TEXTAUSZUG:
'''
Frage: Sie haben einen ganz wichtigen Punkt gerade in einem Nebensatz angesprochen, dass viele ältere Priester ja auch zur Risikogruppe gehören. Wie gehen Sie damit um? Können Sie es überhaupt gewährleisten, dass in den Gemeinden wie vorher Gottesdienste angeboten werden können?
Neymeyr: Wir haben jetzt keinen amtierenden Pfarrer, der gesagt hat, dass er keine Gottesdienste feiern möchte. Dann hätten wir natürlich dafür gesorgt, dass dort wenigstens eine heilige Messe auch stattfinden kann. Es sind überwiegend die Pensionäre, die dann sagen: "Ich möchte doch lieber in der kleinen Gemeinschaft, die sich jetzt gebildet hat, weiterhin den Gottesdienst feiern ohne mich zu infizieren."
Frage: Also man kann alles weiterhin aufrecht erhalten quasi?
Neymeyr: Ja, natürlich nicht in jeder Kirche. Also manche haben sich auch entschieden zu sagen: nur in der großen Kirche. Es sind so viele Teilnehmer möglich, wie mit Sicherheitsabstand in der Kirche Platz haben. Das heißt, dass die Pfarrer jetzt wieder durch die Kirche rennen müssen, oder die Ehrenamtlichen, die sich da dankenswerterweise engagieren und müssen ausmessen, Plätze markieren und dann dem Ordnungsamt mitteilen: "In unserer Kirche ist mit Abstand für 90 Personen Platz oder für 70 oder für 110."
Frage: Da muss man auch einmal den Leuten Respekt zollen, die das hingekriegt haben und die das betreuen in so kurzer Zeit.
Neymeyr: Ganz dickes Kompliment und es ist natürlich eine ganz große Sorge von denen, die sich darum kümmern, dass sie Menschen ablehnen oder wegschicken müssen, die gerne am Gottesdienst teilnehmen würden. Viele haben auch ein Anmeldesystem gemacht, bei manchen funktioniert das aber auch so und wieder andere sagen, dass man ja auch außerhalb der Kirche stehen kann und stellen einen Lautsprecher hin, um den Gottesdienst nach außen zu übertragen. Diejenigen, die in der Kirche keinen Platz gefunden haben, können so wenigstens draußen den Gottesdienst mitverfolgen. Viele, die ein Streamingangebot installiert haben, machen das auch weiter.
'''
EXTRAHIERTE DATEN:
'''
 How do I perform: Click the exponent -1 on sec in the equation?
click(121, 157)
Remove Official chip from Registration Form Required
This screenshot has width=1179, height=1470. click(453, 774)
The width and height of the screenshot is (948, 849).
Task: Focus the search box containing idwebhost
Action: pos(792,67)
'''
AUFGABE 1:
Können Sie den Absatz im Interview über Gottesdienste, der mit „Neymeyr: Ja, natürlich nicht in jeder Kirche“ beginnt, kürzer fassen, ohne seine wesentlichen Fakten zu verlieren?
AUFGABE 2:
Setzen Sie das Interview über Gottesdienste im Anschluss an seinen letzten Satz fort.
Die Daten spielen hierfür keine Rolle.

ANTWORT 1:
Gottesdienste finden nicht in jeder Kirche statt, manche Gemeinden feiern nur in der großen Kirche. Zugelassen sind so viele Teilnehmer, wie mit Sicherheitsabstand Platz haben. Dafür messen Pfarrer oder Ehrenamtliche die Kirche aus, markieren Plätze und melden dem Ordnungsamt die Zahl, etwa 70, 90 oder 110 Personen.

ANTWORT 2:
Frage: Jetzt ist es natürlich schwierig, in die Zukunft zu schauen und es ist wie eine Glaskugel, weil man nicht wirklich weiß, wie es weitergeht. Man sagt ja, dass es noch Monate oder Jahre so weitergehen wird, bis es einen Impfstoff gibt. Wie sehen denn Ihre Planungen im Bistum für die nächste Zeit aus?
Neymeyr: Nun, ich gehe davon aus, dass wir Wochen oder Monate lang mit diesem Zustand leben müssen und auch mit dieser Form der Gottesdienste. Das pendelt sich dann aber auch ein und es wird sich auch einpendeln, wer kommt und mitfeiert, wer in anderer Weise den Sonntag heiligt und begeht. Wir haben natürlich dann auch die Frage, wie wir Katechese anbieten können, wie wir Gremiensitzungen weiter halten können, wie wir Fortbildungsangebote machen können. Da sind wir natürlich schon hoffnungsvoll, dass da auch andere Möglichkeiten sein werden, dass man also auch sich wieder im Pfarrheim oder in unseren Bildungshäusern versammeln kann. Natürlich mit den Hygienemaßnahmen, aber das ist doch auch möglich diese Form des kirchlichen Lebens und des kirchlichen Miteinanders wieder aufnehmen zu können.
Frage: Herr Bischof, zum Schluss noch eine ganz wichtige Frage, die jeder in diesem Gespräch beantworten muss: Wenn Sie sich in Ihrem Alltag im Moment umschauen was passiert. Was bringt Ihnen Hoffnung gerade?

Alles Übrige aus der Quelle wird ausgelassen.